Prep Time: 10 minutes
Cooking Time: 60minutes
Makes: 4 to 5 cups
- Raw Plantain / Nendra kaya – 5 to 6 large( 1 kg)
- Turmeric powder – 1/4 tsp
- Jaggery,grated – 300 gms( approx 1.5 cups loosely packed)
- Roasted rice powder – 2 to 3 tbsp
- Cardamon powder – 3/4 to 1 tsp
- Cumin powder- 1 tsp
- Dry ginger powder- 1.5 to 2 tsp
- Coconut oil,for frying- as required
- Water- as required
Peel and soak plantain in water mixed with turmeric powder for about 5 minutes.
Drain well and cut each one vertically into half.Slice the halved plantains into 1/4 ” thick pieces.
Heat oil in a pan .When the oil turns really hot ,carefully add the sliced plantain( in batches) and reduce the flame to medium-low.Stir the pieces gently so that they do not stick to each other.Cook until it turns crisp and golden brown.( make sure you fry the chips over medium-low flame ,or else the outside will brown too quickly and the inside will be soft and uncooked on the inside.)Drain and keep aside.Allow this to cool completely.
Heat grated jaggery along with few tbsp of water .(Strain this to remove impurities ,if any.)Cook the jaggery mixture over medium low flame until it reaches single thread consistency.To check this,take a drop of the jaggery syrup between your thumb and index finger and pull gently,if a single thread is formed the jaggery syrup is ready. ( Note: the jaggery syrup will be very hot)

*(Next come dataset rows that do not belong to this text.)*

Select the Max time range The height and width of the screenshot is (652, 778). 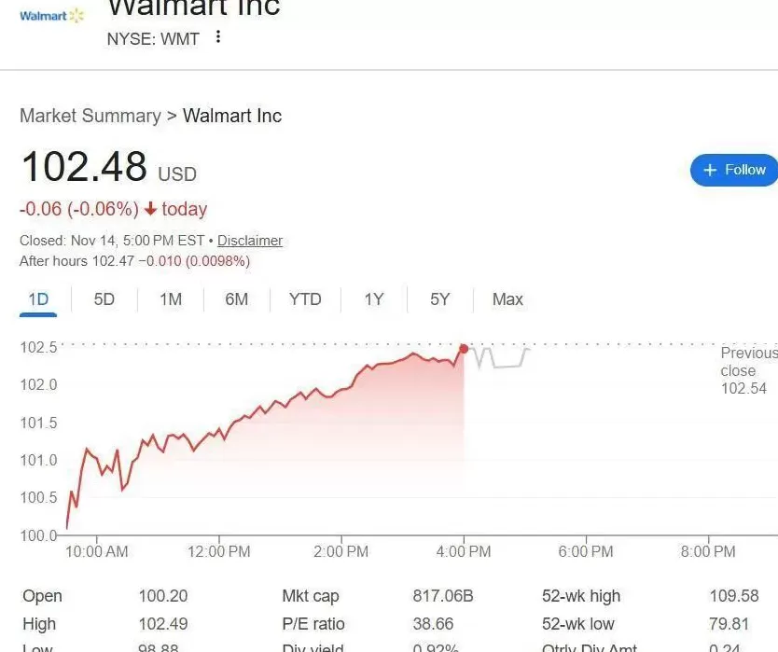(507, 299)
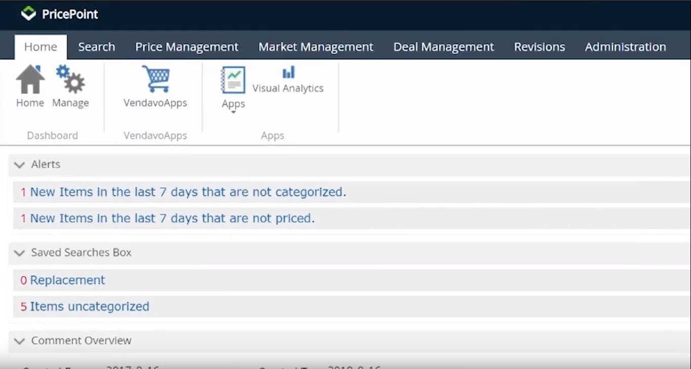691x369 pixels.
Task: Collapse the Saved Searches Box section
Action: point(19,253)
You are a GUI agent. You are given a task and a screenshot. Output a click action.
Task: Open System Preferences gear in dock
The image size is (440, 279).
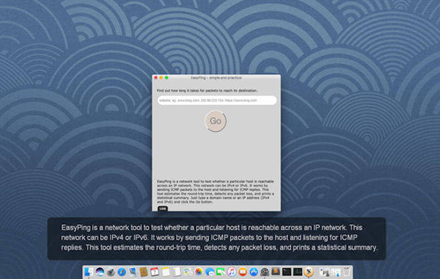click(265, 272)
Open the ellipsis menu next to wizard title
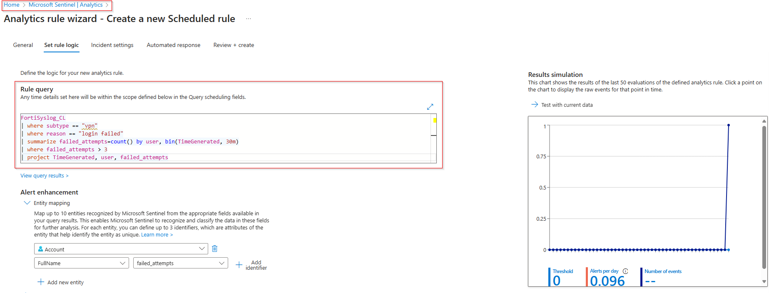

Now add the chips and mix well.Switch off the stove and add the rice flour,cardamom powder,cumin powder and dry ginger powder.Stir well.
Stir this continuously until the jaggery syrup solidifies and each pieces are separated.
- Single thread consistency of the Jaggery syrup is very important to obtain the perfect texture.
- Adjust the quantity of the spices according to your taste.
- Make sure you fry the chips well over medium low flame until it turns crispy.